Task directions:
From the first line to the last, return the data exactly, with no pictures.

Data to examine:
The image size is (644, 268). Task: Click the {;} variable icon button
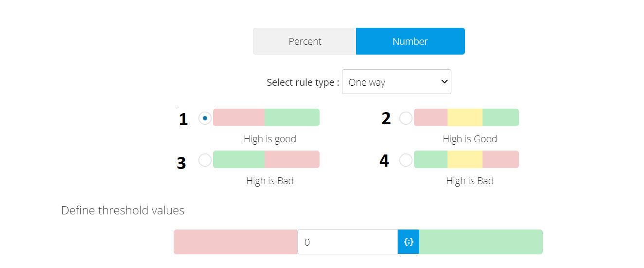click(x=409, y=242)
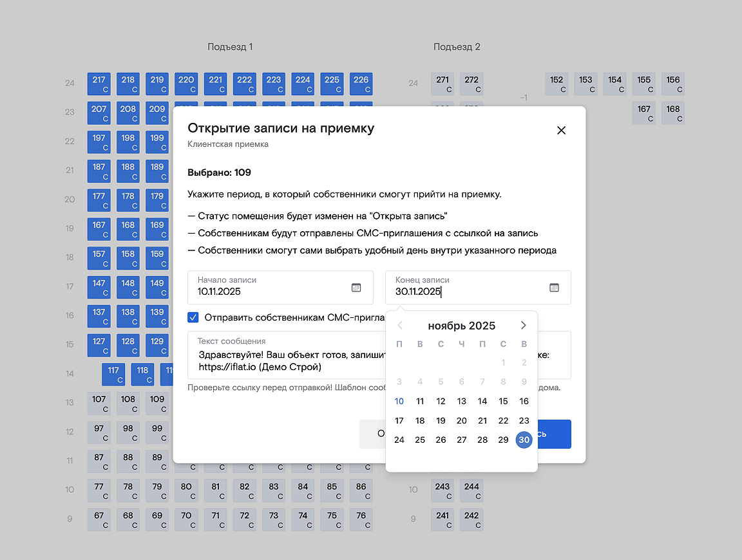Click apartment tile 244 in Подъезд 2
742x560 pixels.
pyautogui.click(x=471, y=490)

Answer for this exercise:
The image size is (644, 268). Task: Click the {;} variable icon button
click(x=409, y=242)
Click apartment tile 244 in Подъезд 2
742x560 pixels.
pyautogui.click(x=471, y=490)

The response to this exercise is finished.